Exercise | Copy the entries exactly, leaving out nothing.

Entries supplied |

○ ○ ○ ○ ○

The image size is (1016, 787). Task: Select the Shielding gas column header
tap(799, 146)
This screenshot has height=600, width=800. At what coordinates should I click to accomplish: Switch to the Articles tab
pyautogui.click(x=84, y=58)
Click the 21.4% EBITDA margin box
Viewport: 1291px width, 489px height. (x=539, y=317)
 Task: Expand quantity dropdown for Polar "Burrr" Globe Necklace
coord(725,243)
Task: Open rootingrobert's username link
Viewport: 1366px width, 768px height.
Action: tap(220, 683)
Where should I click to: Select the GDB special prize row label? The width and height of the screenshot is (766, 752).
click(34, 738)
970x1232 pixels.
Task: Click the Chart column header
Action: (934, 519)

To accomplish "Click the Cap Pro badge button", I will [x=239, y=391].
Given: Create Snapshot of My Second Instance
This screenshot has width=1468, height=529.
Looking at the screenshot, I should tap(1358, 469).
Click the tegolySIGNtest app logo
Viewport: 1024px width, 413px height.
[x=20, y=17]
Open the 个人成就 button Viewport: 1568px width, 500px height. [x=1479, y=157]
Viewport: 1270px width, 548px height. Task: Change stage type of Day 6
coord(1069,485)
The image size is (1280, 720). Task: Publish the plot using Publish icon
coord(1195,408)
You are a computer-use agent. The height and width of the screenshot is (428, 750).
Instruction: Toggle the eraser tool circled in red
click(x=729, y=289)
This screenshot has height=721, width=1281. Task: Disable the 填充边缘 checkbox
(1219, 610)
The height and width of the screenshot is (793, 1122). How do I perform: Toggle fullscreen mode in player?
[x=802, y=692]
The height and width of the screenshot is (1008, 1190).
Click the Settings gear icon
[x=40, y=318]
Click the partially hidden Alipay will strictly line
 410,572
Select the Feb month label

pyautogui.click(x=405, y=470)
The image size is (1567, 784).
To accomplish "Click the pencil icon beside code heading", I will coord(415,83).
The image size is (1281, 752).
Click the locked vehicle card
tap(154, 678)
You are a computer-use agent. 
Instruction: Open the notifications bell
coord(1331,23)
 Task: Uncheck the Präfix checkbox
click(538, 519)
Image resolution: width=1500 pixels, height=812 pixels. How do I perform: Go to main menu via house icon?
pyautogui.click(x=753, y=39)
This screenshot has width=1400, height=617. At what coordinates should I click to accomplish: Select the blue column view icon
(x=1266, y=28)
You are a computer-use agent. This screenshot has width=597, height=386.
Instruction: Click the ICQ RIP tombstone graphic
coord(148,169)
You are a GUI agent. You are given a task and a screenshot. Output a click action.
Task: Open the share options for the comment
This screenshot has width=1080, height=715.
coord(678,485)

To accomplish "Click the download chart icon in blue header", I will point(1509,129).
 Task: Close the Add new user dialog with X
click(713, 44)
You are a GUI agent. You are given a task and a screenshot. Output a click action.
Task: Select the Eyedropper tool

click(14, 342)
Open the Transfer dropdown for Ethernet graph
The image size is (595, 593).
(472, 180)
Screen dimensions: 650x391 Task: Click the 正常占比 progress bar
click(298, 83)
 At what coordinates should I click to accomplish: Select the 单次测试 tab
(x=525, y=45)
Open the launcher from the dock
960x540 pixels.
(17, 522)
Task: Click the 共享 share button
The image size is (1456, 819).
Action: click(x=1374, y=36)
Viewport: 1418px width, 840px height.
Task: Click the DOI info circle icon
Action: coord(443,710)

○ ○ ○ ○ ○

Solved exercise |
The image size is (1016, 787). Task: Select the Shielding gas column header
tap(799, 146)
This screenshot has height=600, width=800. At what coordinates should I click to accomplish: Switch to the Articles tab
pyautogui.click(x=84, y=58)
Click the 21.4% EBITDA margin box
Viewport: 1291px width, 489px height. (x=539, y=317)
 Task: Expand quantity dropdown for Polar "Burrr" Globe Necklace
coord(725,243)
Task: Open rootingrobert's username link
Viewport: 1366px width, 768px height.
Action: tap(220, 683)
Where should I click to: Select the GDB special prize row label? The width and height of the screenshot is (766, 752).
click(34, 738)
970x1232 pixels.
Task: Click the Chart column header
Action: (934, 519)

To accomplish "Click the Cap Pro badge button", I will [x=239, y=391].
Given: Create Snapshot of My Second Instance
This screenshot has width=1468, height=529.
Looking at the screenshot, I should tap(1358, 469).
Click the tegolySIGNtest app logo
Viewport: 1024px width, 413px height.
[x=20, y=17]
Open the 个人成就 button Viewport: 1568px width, 500px height. [x=1479, y=157]
Viewport: 1270px width, 548px height. Task: Change stage type of Day 6
coord(1069,485)
The image size is (1280, 720). Task: Publish the plot using Publish icon
coord(1195,408)
You are a computer-use agent. The height and width of the screenshot is (428, 750).
Instruction: Toggle the eraser tool circled in red
click(x=729, y=289)
This screenshot has height=721, width=1281. Task: Disable the 填充边缘 checkbox
(1219, 610)
The height and width of the screenshot is (793, 1122). How do I perform: Toggle fullscreen mode in player?
[x=802, y=692]
The height and width of the screenshot is (1008, 1190).
Click the Settings gear icon
[x=40, y=318]
Click the partially hidden Alipay will strictly line
 410,572
Select the Feb month label

pyautogui.click(x=405, y=470)
The image size is (1567, 784).
To accomplish "Click the pencil icon beside code heading", I will coord(415,83).
The image size is (1281, 752).
Click the locked vehicle card
tap(154, 678)
You are a computer-use agent. 
Instruction: Open the notifications bell
coord(1331,23)
 Task: Uncheck the Präfix checkbox
click(538, 519)
Image resolution: width=1500 pixels, height=812 pixels. How do I perform: Go to main menu via house icon?
pyautogui.click(x=753, y=39)
This screenshot has width=1400, height=617. At what coordinates should I click to accomplish: Select the blue column view icon
(x=1266, y=28)
You are a computer-use agent. This screenshot has width=597, height=386.
Instruction: Click the ICQ RIP tombstone graphic
coord(148,169)
You are a GUI agent. You are given a task and a screenshot. Output a click action.
Task: Open the share options for the comment
This screenshot has width=1080, height=715.
coord(678,485)

To accomplish "Click the download chart icon in blue header", I will point(1509,129).
 Task: Close the Add new user dialog with X
click(713, 44)
You are a GUI agent. You are given a task and a screenshot. Output a click action.
Task: Select the Eyedropper tool

click(14, 342)
Open the Transfer dropdown for Ethernet graph
The image size is (595, 593).
(472, 180)
Screen dimensions: 650x391 Task: Click the 正常占比 progress bar
click(298, 83)
 At what coordinates should I click to accomplish: Select the 单次测试 tab
(x=525, y=45)
Open the launcher from the dock
960x540 pixels.
(17, 522)
Task: Click the 共享 share button
The image size is (1456, 819).
Action: click(x=1374, y=36)
Viewport: 1418px width, 840px height.
Task: Click the DOI info circle icon
Action: coord(443,710)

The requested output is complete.